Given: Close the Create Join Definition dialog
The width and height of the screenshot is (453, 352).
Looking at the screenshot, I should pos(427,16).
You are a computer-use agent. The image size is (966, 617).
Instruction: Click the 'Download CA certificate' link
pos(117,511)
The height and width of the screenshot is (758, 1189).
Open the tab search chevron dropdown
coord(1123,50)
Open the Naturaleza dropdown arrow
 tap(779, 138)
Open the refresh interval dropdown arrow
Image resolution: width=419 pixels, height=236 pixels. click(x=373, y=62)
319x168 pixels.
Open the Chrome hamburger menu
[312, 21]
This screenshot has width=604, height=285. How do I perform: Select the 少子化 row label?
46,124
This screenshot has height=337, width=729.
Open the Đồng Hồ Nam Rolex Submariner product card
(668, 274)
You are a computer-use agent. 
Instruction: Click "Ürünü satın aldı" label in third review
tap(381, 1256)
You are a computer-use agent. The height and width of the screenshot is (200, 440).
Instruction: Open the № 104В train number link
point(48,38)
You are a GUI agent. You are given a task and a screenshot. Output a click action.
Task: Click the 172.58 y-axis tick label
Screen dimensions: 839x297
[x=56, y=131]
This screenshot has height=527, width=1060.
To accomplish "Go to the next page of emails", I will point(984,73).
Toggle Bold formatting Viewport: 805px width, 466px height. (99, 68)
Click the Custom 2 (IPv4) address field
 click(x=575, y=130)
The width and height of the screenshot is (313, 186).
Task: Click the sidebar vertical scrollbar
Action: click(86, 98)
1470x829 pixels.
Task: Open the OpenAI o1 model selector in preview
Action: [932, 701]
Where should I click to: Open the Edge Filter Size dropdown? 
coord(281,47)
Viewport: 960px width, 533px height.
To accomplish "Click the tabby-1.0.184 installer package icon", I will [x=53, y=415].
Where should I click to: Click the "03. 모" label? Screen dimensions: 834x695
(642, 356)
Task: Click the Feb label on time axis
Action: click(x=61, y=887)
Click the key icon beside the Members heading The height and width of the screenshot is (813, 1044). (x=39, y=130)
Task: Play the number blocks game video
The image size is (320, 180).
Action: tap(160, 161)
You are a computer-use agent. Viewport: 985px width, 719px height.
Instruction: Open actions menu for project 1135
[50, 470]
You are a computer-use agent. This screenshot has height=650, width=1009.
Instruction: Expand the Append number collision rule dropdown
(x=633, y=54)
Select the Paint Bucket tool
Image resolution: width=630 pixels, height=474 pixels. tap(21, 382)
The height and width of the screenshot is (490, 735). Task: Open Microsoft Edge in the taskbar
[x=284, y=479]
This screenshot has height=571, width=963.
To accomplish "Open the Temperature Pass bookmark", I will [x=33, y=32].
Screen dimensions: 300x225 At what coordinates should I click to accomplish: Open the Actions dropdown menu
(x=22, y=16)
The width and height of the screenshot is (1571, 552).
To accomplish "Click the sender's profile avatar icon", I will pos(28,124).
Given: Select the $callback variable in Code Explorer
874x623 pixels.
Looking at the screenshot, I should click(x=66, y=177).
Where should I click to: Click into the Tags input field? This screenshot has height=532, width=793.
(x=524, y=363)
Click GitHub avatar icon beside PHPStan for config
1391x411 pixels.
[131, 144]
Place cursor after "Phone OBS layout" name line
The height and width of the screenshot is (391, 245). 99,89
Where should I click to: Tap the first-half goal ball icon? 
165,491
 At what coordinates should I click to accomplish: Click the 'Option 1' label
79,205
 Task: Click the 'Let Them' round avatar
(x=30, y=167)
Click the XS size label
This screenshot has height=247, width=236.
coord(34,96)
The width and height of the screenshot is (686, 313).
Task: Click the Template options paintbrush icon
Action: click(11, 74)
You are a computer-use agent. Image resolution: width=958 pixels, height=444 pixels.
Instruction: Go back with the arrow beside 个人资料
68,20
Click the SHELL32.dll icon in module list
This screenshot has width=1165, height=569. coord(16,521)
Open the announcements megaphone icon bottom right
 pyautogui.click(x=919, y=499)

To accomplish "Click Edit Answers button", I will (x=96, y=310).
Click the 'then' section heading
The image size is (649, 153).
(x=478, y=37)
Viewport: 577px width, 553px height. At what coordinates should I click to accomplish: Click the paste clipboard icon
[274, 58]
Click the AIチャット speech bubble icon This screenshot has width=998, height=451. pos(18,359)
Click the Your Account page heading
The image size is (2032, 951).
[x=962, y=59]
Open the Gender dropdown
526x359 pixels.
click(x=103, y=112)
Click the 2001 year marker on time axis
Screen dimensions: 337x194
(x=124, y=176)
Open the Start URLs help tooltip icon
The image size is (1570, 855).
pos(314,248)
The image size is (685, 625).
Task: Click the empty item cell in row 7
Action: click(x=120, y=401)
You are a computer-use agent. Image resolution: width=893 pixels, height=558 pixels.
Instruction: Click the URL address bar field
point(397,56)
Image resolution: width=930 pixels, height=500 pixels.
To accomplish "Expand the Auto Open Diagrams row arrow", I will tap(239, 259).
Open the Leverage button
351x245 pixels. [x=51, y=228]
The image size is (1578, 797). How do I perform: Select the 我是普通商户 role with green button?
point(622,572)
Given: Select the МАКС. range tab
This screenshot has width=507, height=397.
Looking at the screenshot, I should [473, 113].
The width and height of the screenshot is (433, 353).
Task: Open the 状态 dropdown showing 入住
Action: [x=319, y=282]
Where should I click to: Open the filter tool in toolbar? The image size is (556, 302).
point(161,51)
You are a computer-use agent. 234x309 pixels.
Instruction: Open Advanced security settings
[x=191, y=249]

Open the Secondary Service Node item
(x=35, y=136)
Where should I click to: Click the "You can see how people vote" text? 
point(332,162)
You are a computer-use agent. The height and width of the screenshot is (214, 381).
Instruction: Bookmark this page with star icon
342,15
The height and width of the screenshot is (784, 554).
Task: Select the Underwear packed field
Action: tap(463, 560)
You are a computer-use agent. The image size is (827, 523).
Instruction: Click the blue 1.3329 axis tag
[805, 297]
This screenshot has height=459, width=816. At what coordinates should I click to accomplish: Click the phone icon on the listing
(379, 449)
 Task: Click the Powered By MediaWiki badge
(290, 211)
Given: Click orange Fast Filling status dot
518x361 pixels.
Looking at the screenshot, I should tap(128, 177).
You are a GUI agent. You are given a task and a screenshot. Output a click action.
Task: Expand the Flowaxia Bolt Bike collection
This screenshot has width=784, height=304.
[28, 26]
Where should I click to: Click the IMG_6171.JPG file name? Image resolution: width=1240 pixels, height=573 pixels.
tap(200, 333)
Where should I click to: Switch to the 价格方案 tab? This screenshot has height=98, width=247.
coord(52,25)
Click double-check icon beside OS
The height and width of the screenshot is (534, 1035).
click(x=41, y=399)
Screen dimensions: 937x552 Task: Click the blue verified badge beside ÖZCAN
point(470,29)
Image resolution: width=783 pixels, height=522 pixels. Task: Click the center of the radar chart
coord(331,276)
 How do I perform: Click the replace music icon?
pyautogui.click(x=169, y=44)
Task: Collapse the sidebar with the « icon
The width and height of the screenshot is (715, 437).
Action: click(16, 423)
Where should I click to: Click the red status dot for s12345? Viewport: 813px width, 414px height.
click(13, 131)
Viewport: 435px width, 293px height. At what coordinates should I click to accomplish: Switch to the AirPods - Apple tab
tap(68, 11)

## WORK REQUIRED
Please filter the data down to the lines containing the word "will".

## EXERCISE RESULT
To accomplish "Go to the next page of emails", I will point(984,73).
To accomplish "Click the tabby-1.0.184 installer package icon", I will [x=53, y=415].
To accomplish "Open the Temperature Pass bookmark", I will [x=33, y=32].
To accomplish "Click the sender's profile avatar icon", I will pos(28,124).
To accomplish "Click Edit Answers button", I will (x=96, y=310).
To accomplish "Expand the Auto Open Diagrams row arrow", I will tap(239, 259).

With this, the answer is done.